Поезд не спешил. Услышав вдалеке зарождающийся гул, похожий на пчелиное жужжание, я подошел к краю платформы. В какой-то миг я боковым зрением уловил неясное шевеление слева, но, подняв глаза от рельсов, ничего, кроме нагромождения теней, не увидел. И снова сосредоточился на рельсах.

Гул нарастал. Понизу уже катился склизкий сквознячок. Я сделал еще шаг, оказавшись на самом краю платформы, так что носки ботинок повисли над вибрирующей пустотой. Уже не гул, но металлические хищные присвисты и хрипы неслись по направлению к станции. Все вокруг было объято каким-то странным нетерпением, расплывалось, дрожало в треморе. Я наклонился вперед, вытянув шею. По рельсам побежали нервные импульсы. Камень под ногами отзывчиво задрожал. Из-за поворота вылетела оскаленная морда поезда, окатив меня светом с головы до ног. Земное притяжение стало наваждением, заслонило собой весь мир. Еще шаг — и дело сделано. Я напружинился, готовый оттолкнуться, но в этот миг что-то лязгнуло у меня за спиной, и морок спал.

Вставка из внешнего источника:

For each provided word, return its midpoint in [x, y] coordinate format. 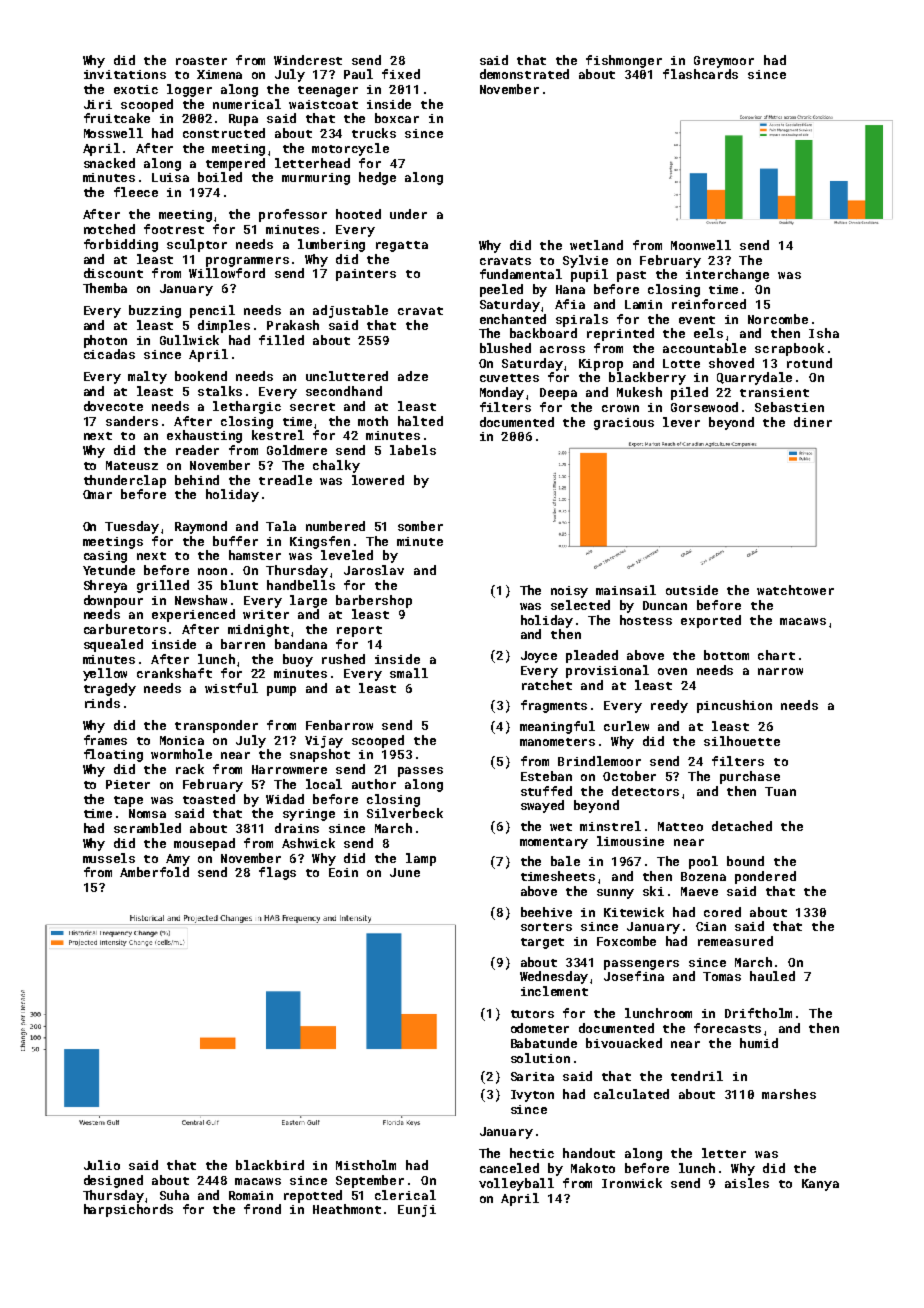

Я отпрянул, оглянулся, сомнамбулически покачиваясь, сквозь пелену различил неясные фигуры, блики, скрещения лучей, а в следующий миг грянул гудок, и поезд с победоносным грохотом ворвался на станцию. Ослепленный, я почувствовал только, как меня хорошенько пробрало железнодорожным ветром. Старик с зонтом и парочка подростков прошелестели мимо меня в вагон. Затем опять раздался скрежет, лесенку освещенных окон с клацаньем протащило по платформе, и поезд редуцировался в светящуюся точку.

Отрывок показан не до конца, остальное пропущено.